> _EXERCISE PROMPT_:
Reproduce the following text about the Finnish band The Local Band word for word, from start to finish.

> _TEXT PROVIDED_:
•••••
Background information
- Origin: Helsinki, Finland
- Genres: Hard rock
- Years active: 2013–present
- Labels: Sony Music
- Members: Jussi 69; Olli Herman; Samy Elbanna;
- Past members: Archie Cruz; Alexi Laiho;

= The Local Band =

Finnish rock band

The Local Band is a Finnish hard rock supergroup formed in 2013. The band got its start when Children of Bodom's Alexi Laiho and The 69 Eyes' Jussi 69 expressed interest in playing some of their favorite songs together. Jussi 69 then asked Reckless Love frontman Olli Herman to join, and the initial line-up was rounded out by Santa Cruz's Archie Cruz. Dubbed "The Local Band", the group played their first show in December 2013 at the Tavastia Club in Helsinki, which was sold-out. The band then played at the Ruisrock festival in Turku, Finland in July 2014. The group initially intended to play only once a year.

In August 2015, The Local Band once again performed at the Tavastia Club, after which they played for the first time in Japan at the Loud Park Festival in October. In December 2015, the group released an EP of seven cover songs entitled Locals Only – Dark Edition. The release charted at number 20 on the Finnish Album Chart, with the track "Sunglasses at Night" also being released as a single. In August 2016, The Local Band played Nosturi in Helsinki, followed by the WaterXfest in Jyväskylä in September.
•••••
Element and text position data
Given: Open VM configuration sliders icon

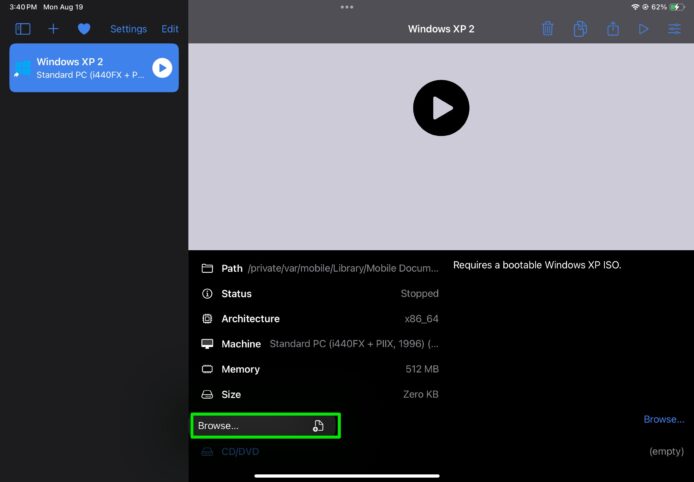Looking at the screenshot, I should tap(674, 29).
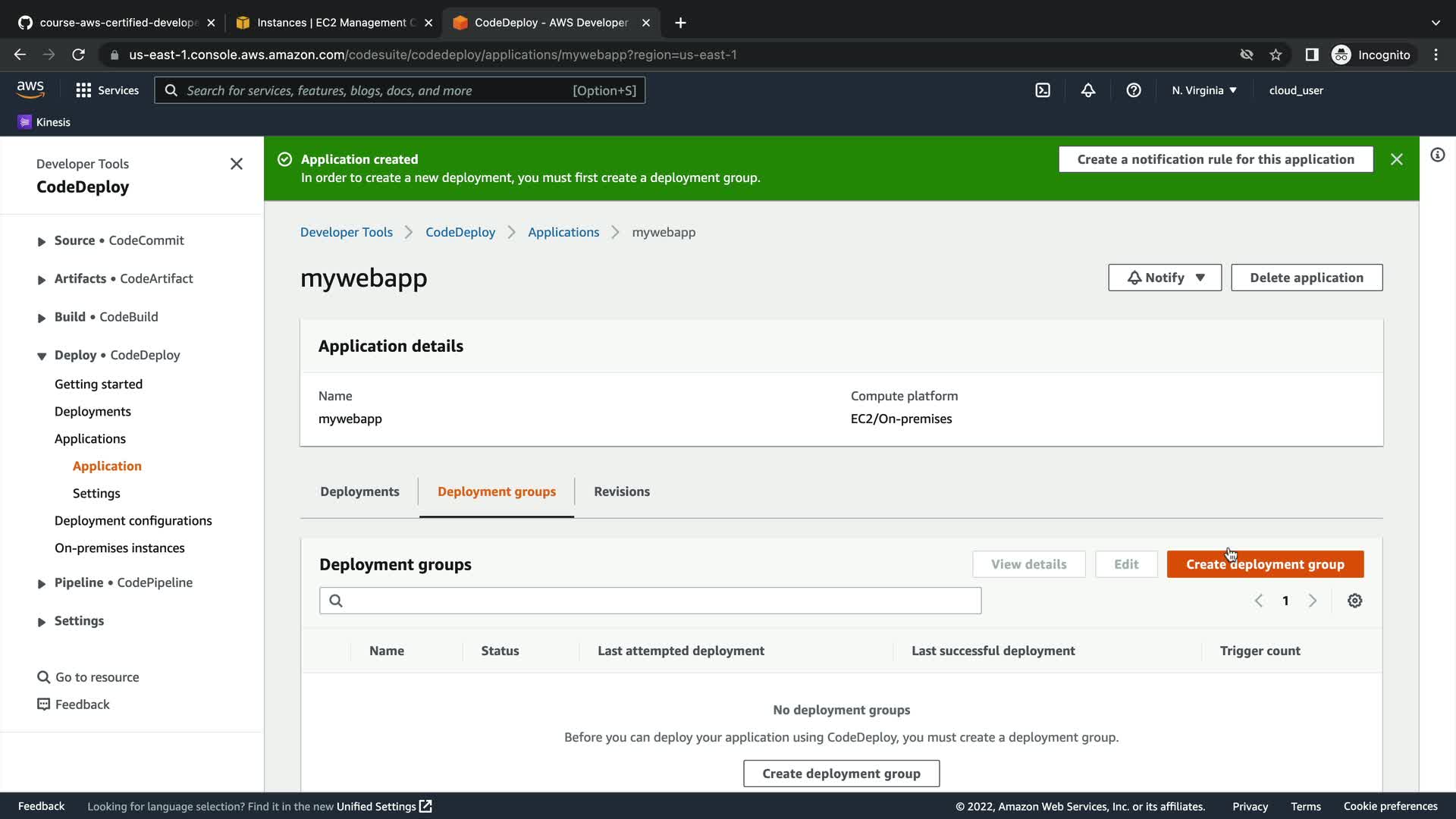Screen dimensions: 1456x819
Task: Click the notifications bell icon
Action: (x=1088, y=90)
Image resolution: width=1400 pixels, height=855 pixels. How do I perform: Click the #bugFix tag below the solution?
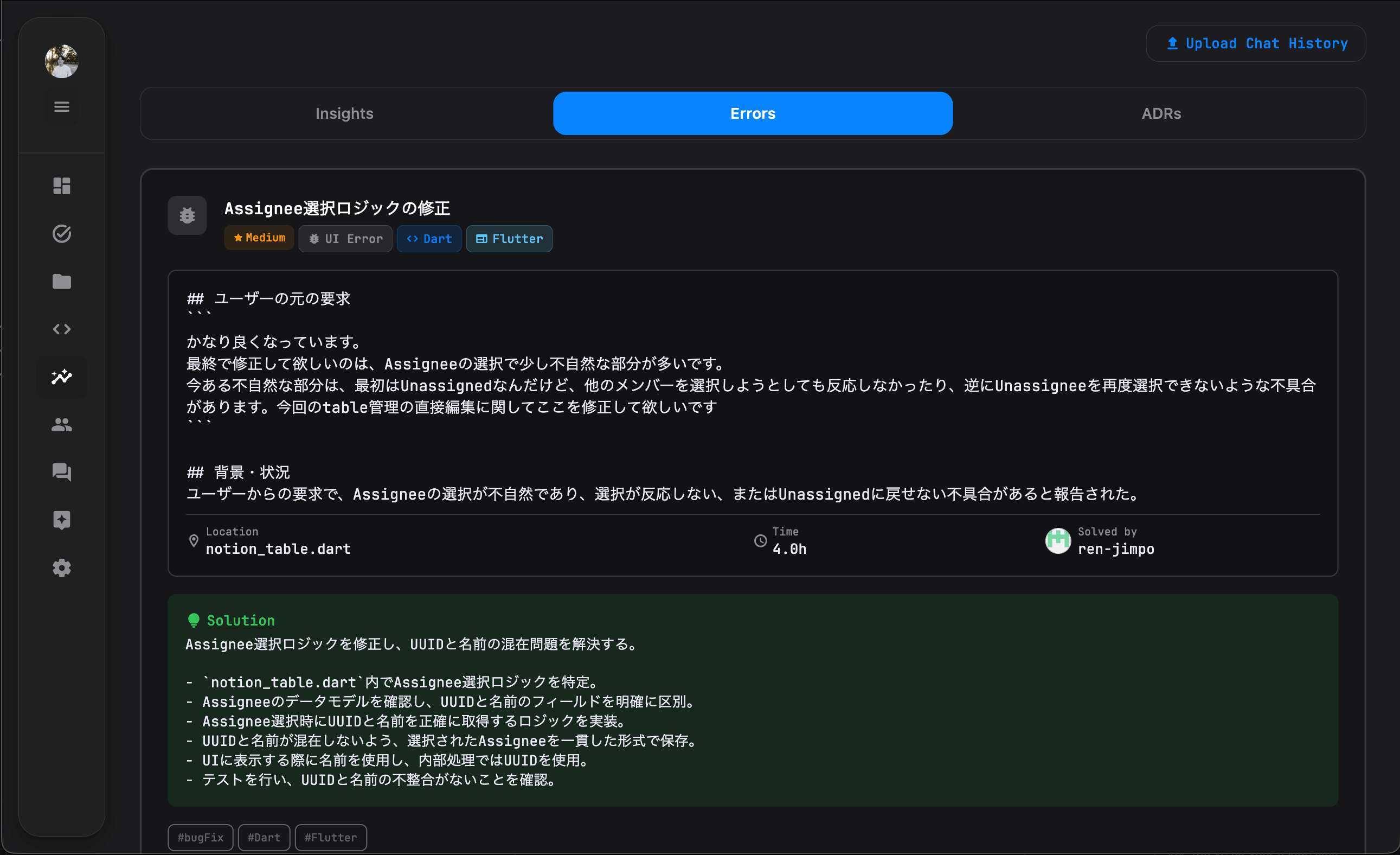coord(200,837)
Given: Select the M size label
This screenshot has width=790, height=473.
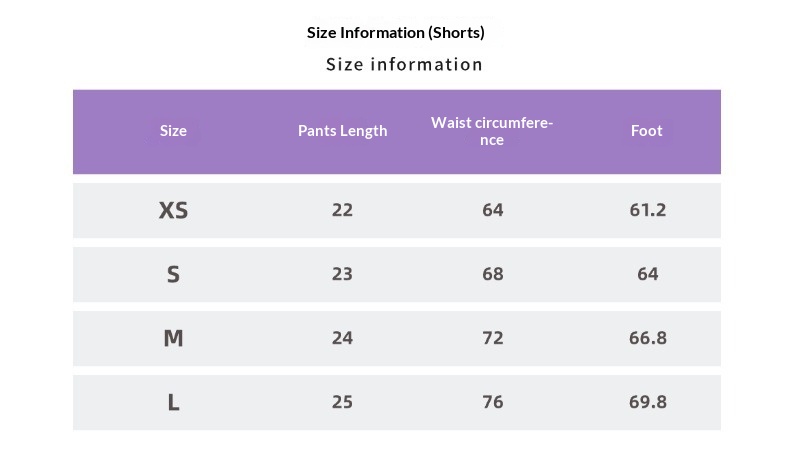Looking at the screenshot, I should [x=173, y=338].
•••••
> _SOLUTION TO THIS TASK_:
Background information
- Origin: Helsinki, Finland
- Genres: Hard rock
- Years active: 2013–present
- Labels: Sony Music
- Members: Jussi 69; Olli Herman; Samy Elbanna;
- Past members: Archie Cruz; Alexi Laiho;

= The Local Band =

Finnish rock band

The Local Band is a Finnish hard rock supergroup formed in 2013. The band got its start when Children of Bodom's Alexi Laiho and The 69 Eyes' Jussi 69 expressed interest in playing some of their favorite songs together. Jussi 69 then asked Reckless Love frontman Olli Herman to join, and the initial line-up was rounded out by Santa Cruz's Archie Cruz. Dubbed "The Local Band", the group played their first show in December 2013 at the Tavastia Club in Helsinki, which was sold-out. The band then played at the Ruisrock festival in Turku, Finland in July 2014. The group initially intended to play only once a year.

In August 2015, The Local Band once again performed at the Tavastia Club, after which they played for the first time in Japan at the Loud Park Festival in October. In December 2015, the group released an EP of seven cover songs entitled Locals Only – Dark Edition. The release charted at number 20 on the Finnish Album Chart, with the track "Sunglasses at Night" also being released as a single. In August 2016, The Local Band played Nosturi in Helsinki, followed by the WaterXfest in Jyväskylä in September.